### Reading passage
*** Block opens ***

Richardson ISD will raise teacher salaries by over 5% starting in the 2023-24 school year in an effort to better attract and retain talent.

The teacher compensation plan was unanimously approved by the RISD board of trustees during during a May 4 meeting.

Quote of Note: “Our teachers and our kids are important to us,” RISD Trustee Megan Timme said. “I do not want to do anything that has someone leave our district to go find a better pay. I want the best of our schools to be robust, and I want our principals to be able to pay for whatever it takes to help our kids.”

The details: According to the approved compensation package, starting teacher salaries would begin at $60,000, a $3,000 increase compared to the 2022-23 school year. In addition, returning teachers would receive a 5.75%-8% increase of their current salary, depending upon experience. For nonteaching staff, raises as part of the compensation plan include a $3 per hour increase for custodians and an increase of 3%-6% for other staff, depending on their position.

District officials said the approved compensation plan would cost more than $20 million if the district is fully employed.

Also of note: In addition to a salary increase, the compensation plan also includes adding benefits in an effort to increase recruitment and retention. Current benefits with the district include professional staff stipends, an RISD Employee Clinic and day care/pre-K availability for district employees. New additions to the compensation plan include adding maternity/paternity leave as part of its sick leave and hardship leave days and allowing up to three sick leave bank days to be used for bereavement leave.

The background: The compensation package is the second approved change to teachers and staff salaries in nearly a year. RISD leaders created a teacher compensation program, which was approved during a May 2022 council meeting, for the 2022-23 school year to maintain a competitive advantage among nearby districts. As part of that compensation package, new teacher salaries started at $57,000, and full-time staff received a pay raise between 4% and 5%, depending on their position and experience.

Trying to establish a higher compensation package will be useful in helping to increase recruitment despite a budget shortfall, according to district officials.

According to a Feb. 16 board meeting, the district recorded a budget deficit of $23.7 million during the 2022-23 school year. The deficit is a result of reduced enrollment and inflation along with a lack of new funding from the state since before the pandemic, Superintendent Tabitha Branum said.

Other budget-related presentations are scheduled to be held throughout the month of May ahead of adoption during the June 8 board meeting.

*** Block closes ***

### Data
*** Block opens ***

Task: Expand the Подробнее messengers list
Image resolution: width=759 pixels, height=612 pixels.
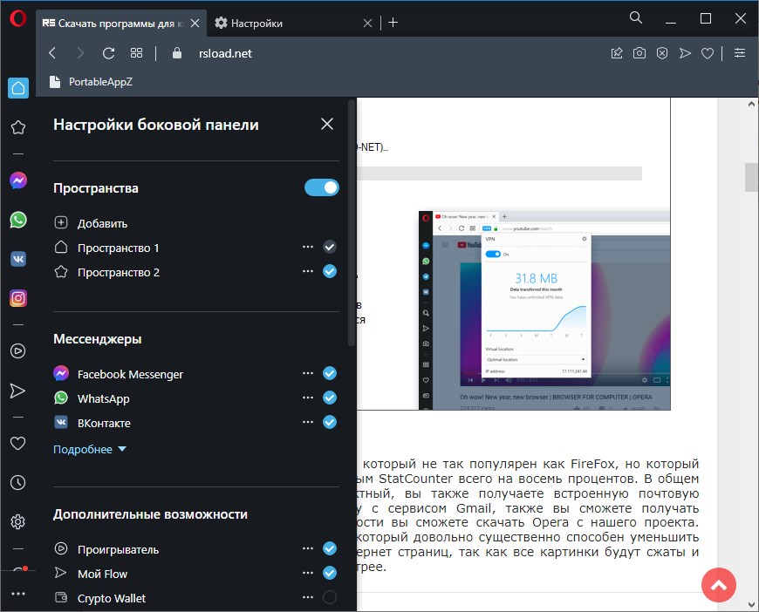Action: click(90, 450)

*** Block closes ***

### Work to complete
1. In the Richardson ISD teacher pay article above, write out the part starting with "Trying to establish" and going on through "to district officials.".
2. According to the Richardson ISD teacher pay article, how much of a raise per hour will custodians get under the new plan?

### Your written answers
1.
Trying to establish a higher compensation package will be useful in helping to increase recruitment despite a budget shortfall, according to district officials.

2. $3 per hour.